My husband worked for [url=http://www.eyeonwackenhut.com/]Wackenhut,[/url] a company every bit as scary as Blackwater IMO.

He was fired for coming down with food poisoning on the job. Management accused him of being drunk, even though his coworker vouched for him, observing that he was not drunk, and was complaining of symptoms like numbness and tingling in his hands and forearms (something booze never did for me, anyhow).

Edited to add: Hi, Malcolm. We cross-posted.

quote:

All CF applicants, regular or reserve, go through the same screening.

Yes, that is my understanding. Reservists are just that: they are there in case they are needed for regular service.

[ 23 March 2008: Message edited by: Sineed ]

martin dufresne

quote:


Malcolm French, APR: The existence of assholes does not, of itself, prove anything.

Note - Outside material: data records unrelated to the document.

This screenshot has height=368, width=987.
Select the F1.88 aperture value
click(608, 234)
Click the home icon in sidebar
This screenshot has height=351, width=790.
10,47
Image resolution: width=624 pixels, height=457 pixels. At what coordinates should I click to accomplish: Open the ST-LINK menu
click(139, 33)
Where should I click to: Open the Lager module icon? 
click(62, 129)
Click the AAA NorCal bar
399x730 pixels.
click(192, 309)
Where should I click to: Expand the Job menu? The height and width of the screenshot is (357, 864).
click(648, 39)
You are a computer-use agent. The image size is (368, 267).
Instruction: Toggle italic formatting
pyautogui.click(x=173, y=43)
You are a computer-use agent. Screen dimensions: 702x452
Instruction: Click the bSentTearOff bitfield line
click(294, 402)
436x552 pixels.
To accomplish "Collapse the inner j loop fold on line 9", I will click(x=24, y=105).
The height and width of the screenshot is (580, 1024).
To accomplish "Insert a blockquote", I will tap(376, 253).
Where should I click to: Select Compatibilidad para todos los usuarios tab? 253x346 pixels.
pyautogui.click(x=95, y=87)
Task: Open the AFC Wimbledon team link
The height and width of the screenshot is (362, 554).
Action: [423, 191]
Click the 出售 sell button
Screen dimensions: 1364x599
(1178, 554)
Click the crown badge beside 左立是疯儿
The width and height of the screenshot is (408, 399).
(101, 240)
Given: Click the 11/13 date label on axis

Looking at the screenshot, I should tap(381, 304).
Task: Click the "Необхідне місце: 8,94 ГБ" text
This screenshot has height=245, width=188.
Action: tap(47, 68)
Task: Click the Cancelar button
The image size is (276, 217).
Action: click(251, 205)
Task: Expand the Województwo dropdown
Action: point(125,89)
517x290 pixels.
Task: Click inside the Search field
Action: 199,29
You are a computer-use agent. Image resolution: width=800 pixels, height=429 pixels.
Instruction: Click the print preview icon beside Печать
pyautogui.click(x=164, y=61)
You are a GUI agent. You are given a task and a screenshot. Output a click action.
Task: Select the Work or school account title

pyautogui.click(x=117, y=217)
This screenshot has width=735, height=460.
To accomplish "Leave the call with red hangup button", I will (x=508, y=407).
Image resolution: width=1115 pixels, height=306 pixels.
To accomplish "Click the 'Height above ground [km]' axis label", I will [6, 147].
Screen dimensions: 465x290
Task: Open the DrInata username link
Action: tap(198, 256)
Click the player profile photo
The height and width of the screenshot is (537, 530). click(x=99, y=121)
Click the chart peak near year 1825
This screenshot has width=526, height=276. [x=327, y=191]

No. What does prove something is the fact that *whenever* a soldier or a cop is caught red-handed, he is [i]a priori[/i] defined by the gatekeepers of the force's reputation as an unrepresentative "asshole". That, in itself, indicates a policy of denial and cover-up.

Malcolm Malcolm's picture

So, if one guy named Dufresne beat the crap out of someone, would that be proof that all Dufresnes - or even a majority of Dufresnes - are inclined to violence?

And if you were to tell us that people in your immediate family don't go around beating the crap out of people, would that be evidence of "a policy of denial and cover-up?"

Only if one were a fool.

Samuel

"Bald and Baseless"?

I am absolutely certain that the same would be said right now about local cops in Belleville.

I am absolutely certain right now that the same would be said about prison guards at Napanee Detention.

And the same is being said by you about our soldiers.

Puppy's being tossed off of cliffs...

Blackwater training Canadian soldiers...

Japanese and Iraqi girls being raped by American military...

Belleville police treking off to Israel to learn the latest law enforcement "techniques"...

Abu Ghraib...

Afghan prisoners being handed over by Canadians to known torturers...

Gitmo...

Moss Park murder...

Winter Soldier testimony...

Maher Arar, Omar Khadr...

Weapons of mass destruction...

I could go on and on and on...

There is a profound pattern emerging - long past emerging - which no amount of videos, inquiries, photographs, newspaper reports or personal testimony will convince.

Every time we kill Afghanis civilians we creat another "terrorist" and that terrorist is wearing a maple leaf. Every time we lock up a poor person instead of providing shelter we create a racist criminal and that racist criminal is a cop or jail guard.

"Bald and baseless"?

We've lost the war in Afghanistan. We are being defeated by people with hand-me-down weapons. Canadians are occupiers. Hillier is an idiot. Waterboarding is torture. Cops, jail guards and soldiers are humans, not heroes.

We are irresponsibly sending soldiers off to do the impossible feeding them pablum and rhetoric and we are then somehow surprised when good people are turned into maniacs.

Just like cops and jail guards have to deal with those who capitalism leaves behind. Our system depends on murder to keep the oil flowing. Our system needs brutes to keep the profits coming.

The thing is though, it is all starting to catch up with us and you have absolutely no idea how to cope.

[ 24 March 2008: Message edited by: Sam ]

Sineed

For me, the question of this thread is whether or not military training predisposes one to be more violent than someone who didn't have said training. I don't believe military people are going around beating the crap out of homeless people willy nilly.

On a personal note, my dad spent 12 years in the US military during the '50s and '60s (Korea, Viet Nam). He is a gentle soul who would be less likely to abuse people than most guys, IMO.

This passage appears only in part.